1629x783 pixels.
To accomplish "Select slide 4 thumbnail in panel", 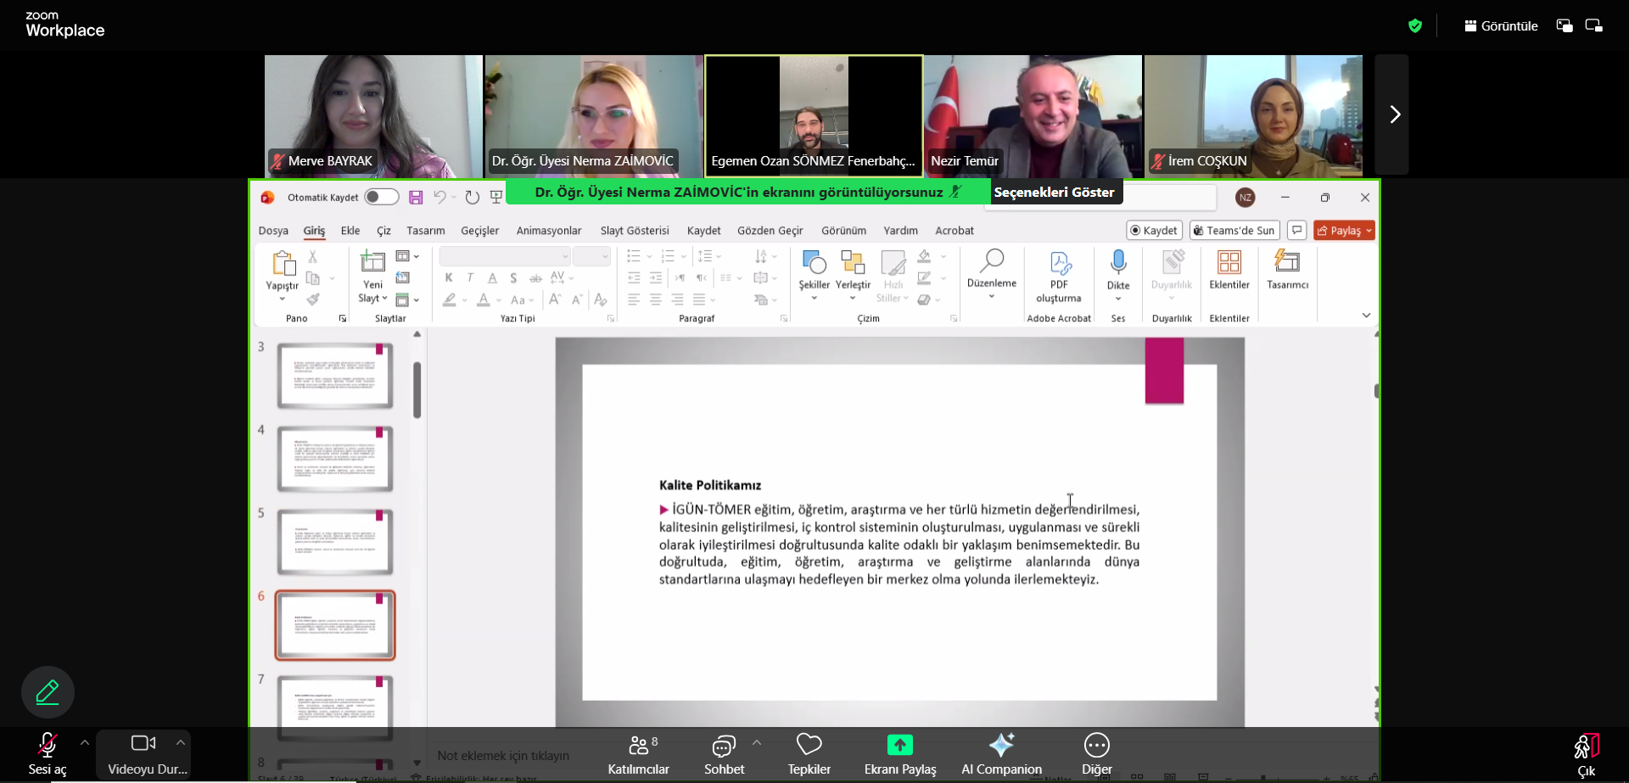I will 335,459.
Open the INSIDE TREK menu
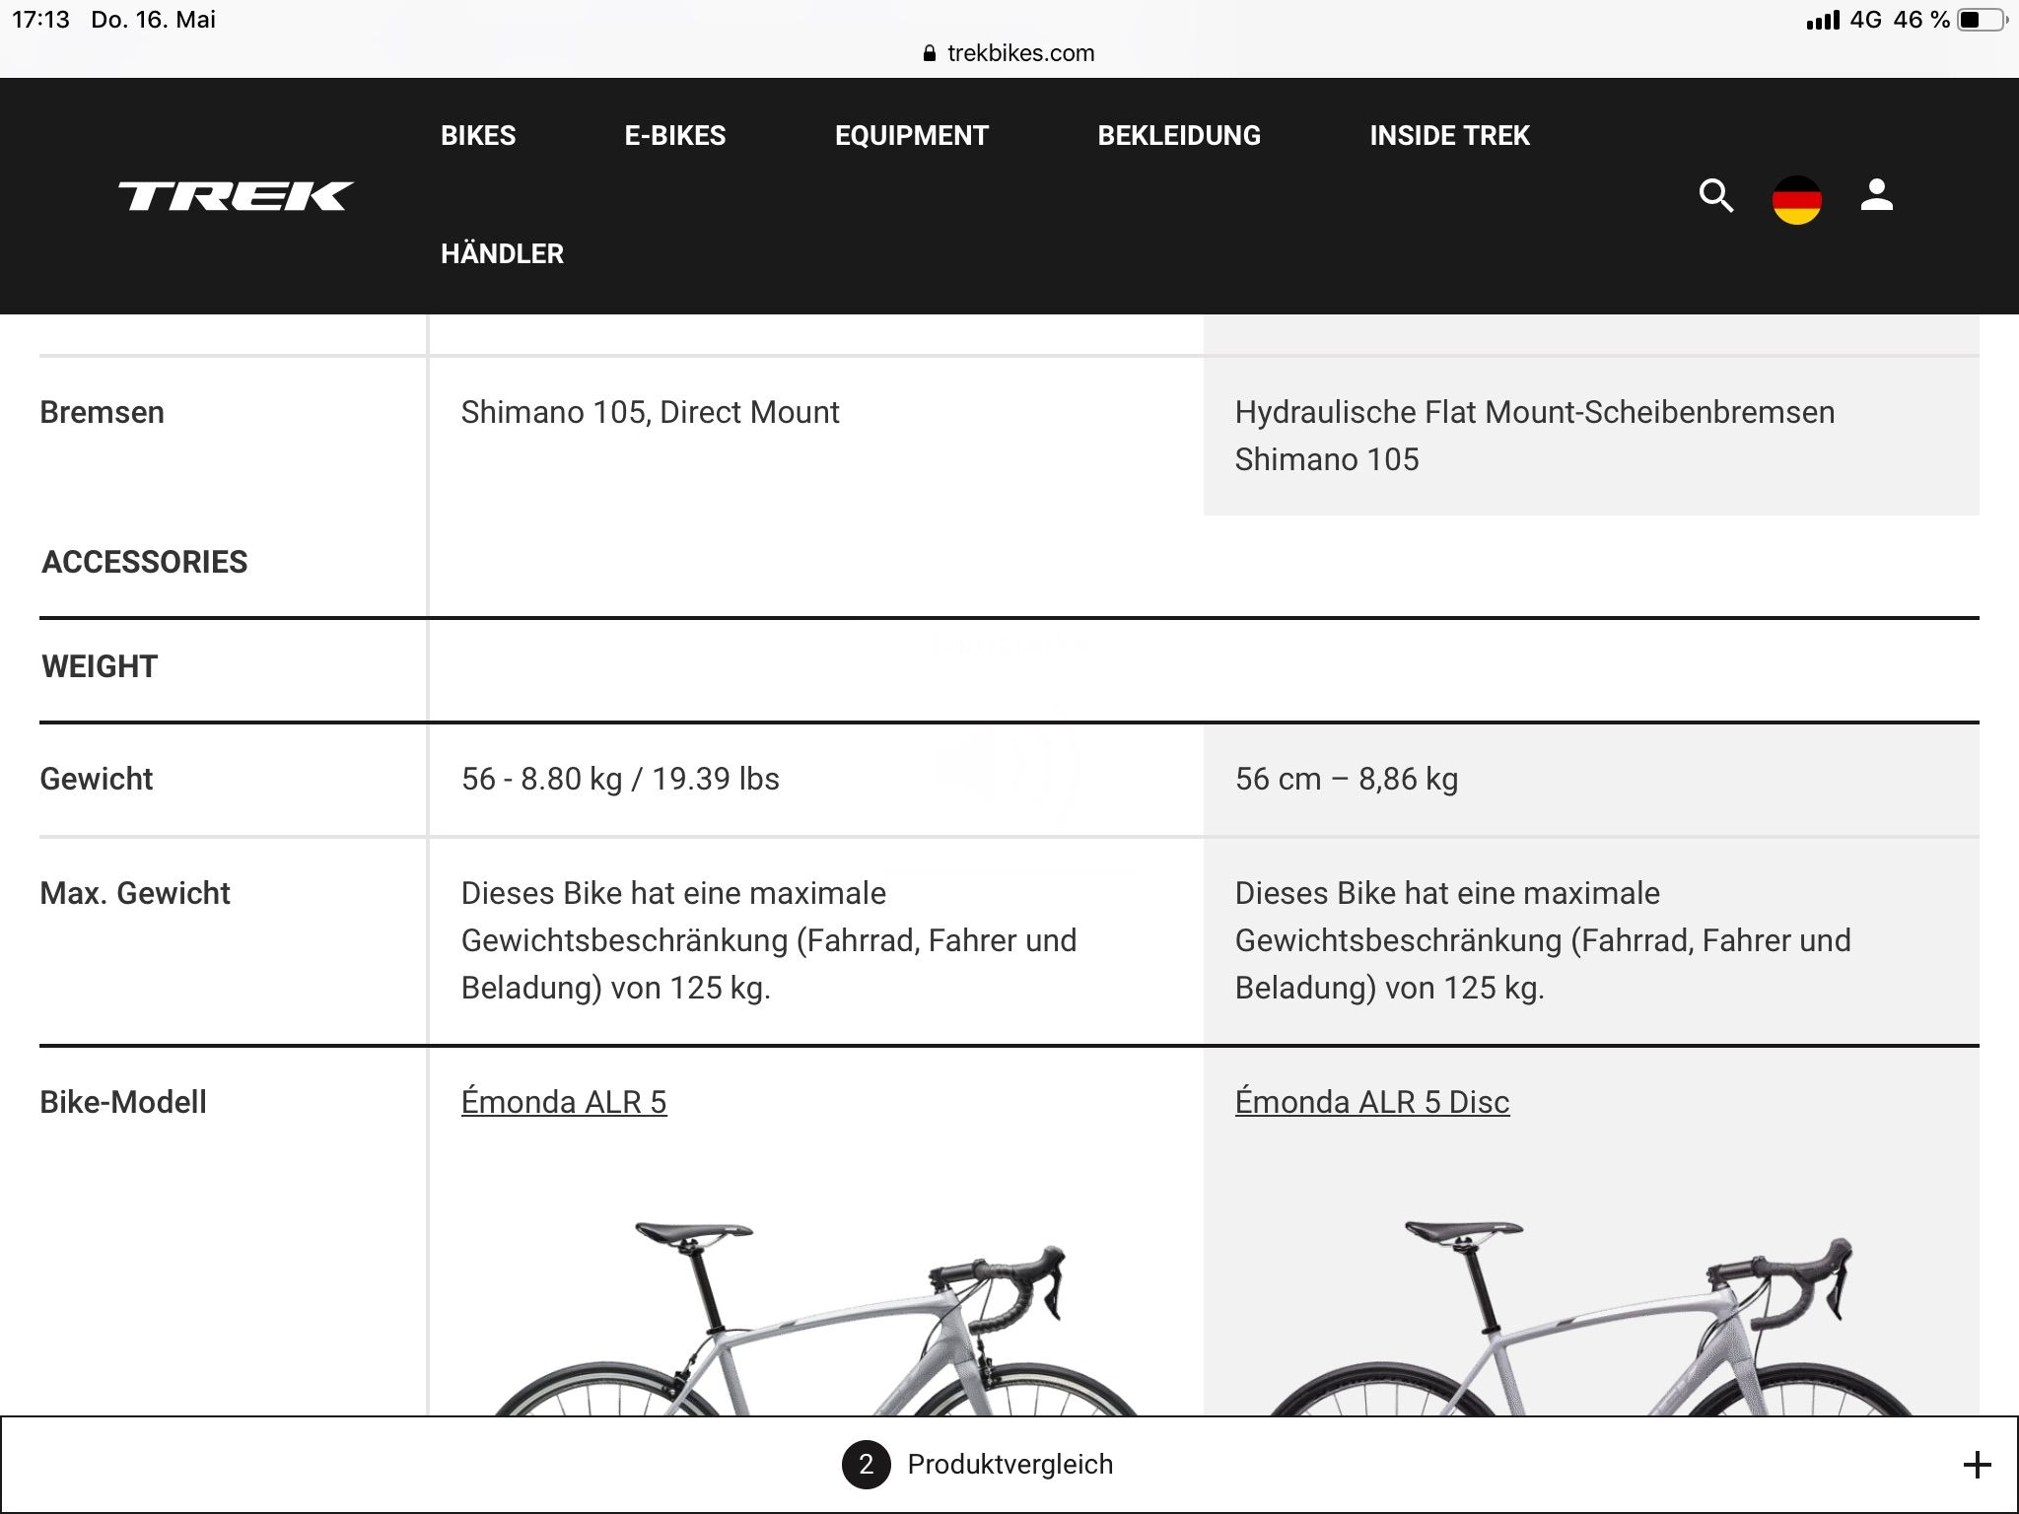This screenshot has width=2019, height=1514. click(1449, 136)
--------------------
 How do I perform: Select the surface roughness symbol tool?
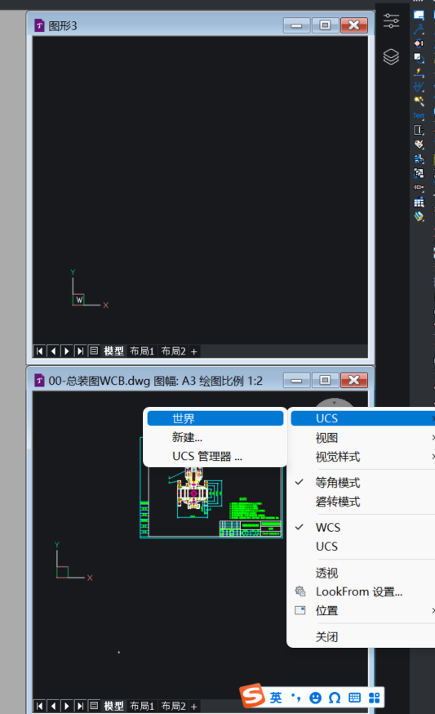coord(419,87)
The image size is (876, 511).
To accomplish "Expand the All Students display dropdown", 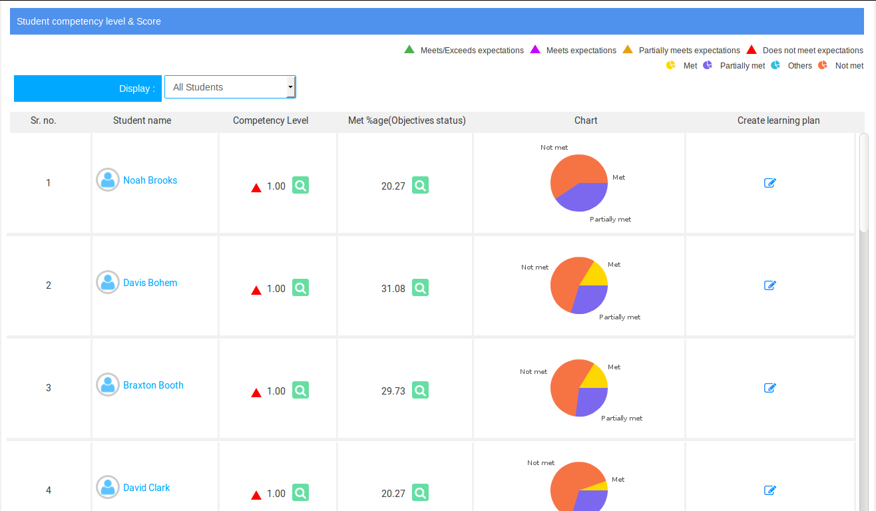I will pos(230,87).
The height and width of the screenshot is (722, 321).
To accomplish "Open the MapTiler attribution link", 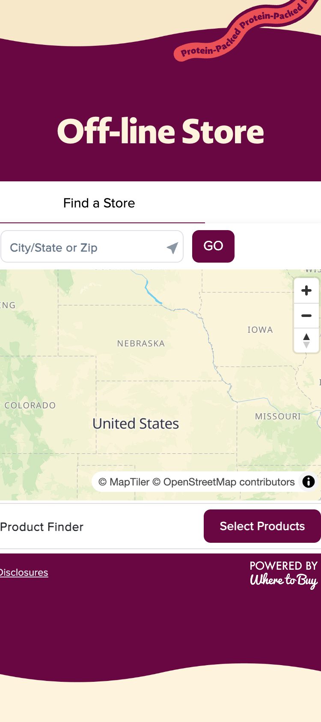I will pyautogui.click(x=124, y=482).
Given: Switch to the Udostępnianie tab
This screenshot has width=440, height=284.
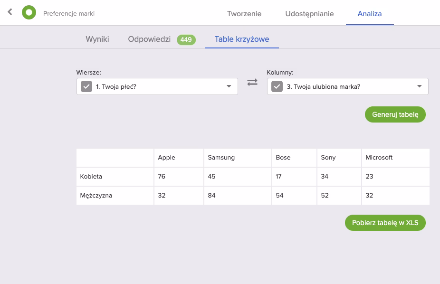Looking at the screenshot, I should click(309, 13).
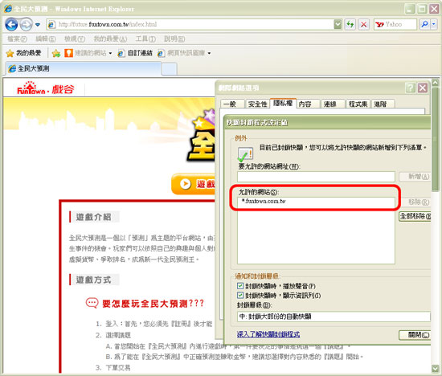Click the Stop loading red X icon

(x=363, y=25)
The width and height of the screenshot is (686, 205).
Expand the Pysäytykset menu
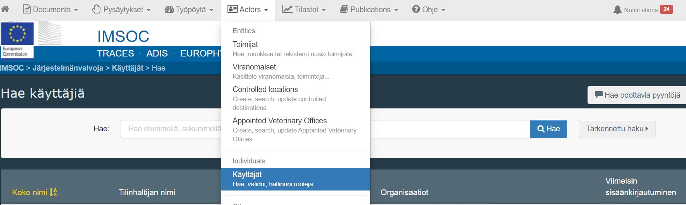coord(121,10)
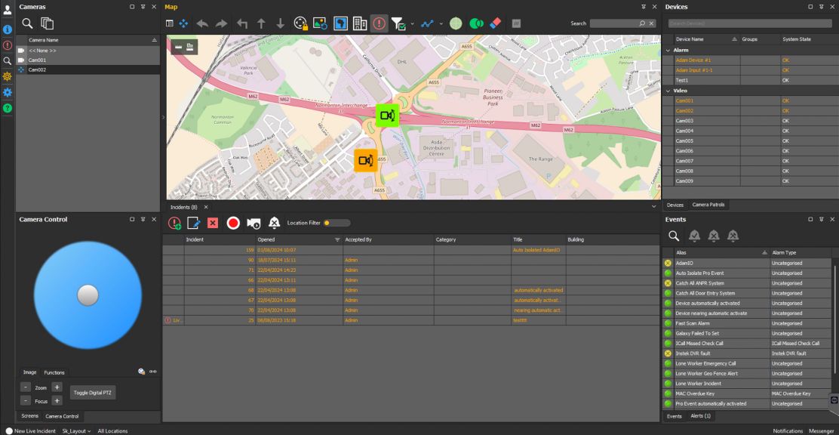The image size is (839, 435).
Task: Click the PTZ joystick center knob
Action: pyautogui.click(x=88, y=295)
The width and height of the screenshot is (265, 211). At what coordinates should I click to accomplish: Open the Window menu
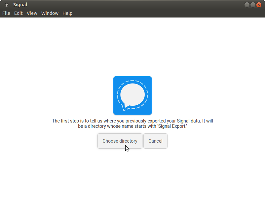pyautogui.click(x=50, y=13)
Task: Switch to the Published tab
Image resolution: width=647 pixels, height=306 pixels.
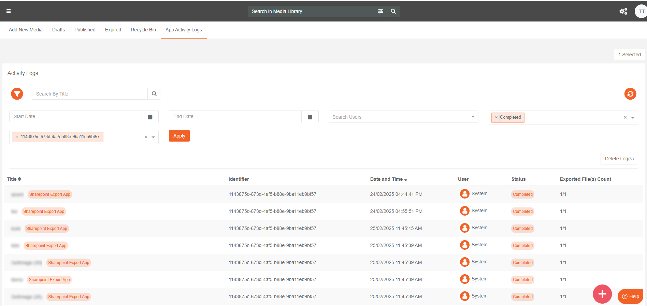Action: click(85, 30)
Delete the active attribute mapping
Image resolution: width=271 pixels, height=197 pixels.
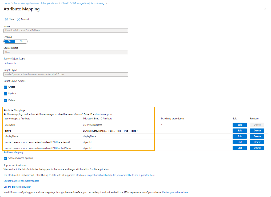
--------------------
How to complete this task
Range to copy from the records above: the line containing "This screenshot has width=440, height=284." to the line containing "The width and height of the screenshot is (686, 205).", both included. Output those lines exactly and only those, skipping pictures.

Exercise answer
This screenshot has width=440, height=284.
Looking at the screenshot, I should click(309, 13).
Click the Stop loading red X icon

(x=363, y=25)
The width and height of the screenshot is (686, 205).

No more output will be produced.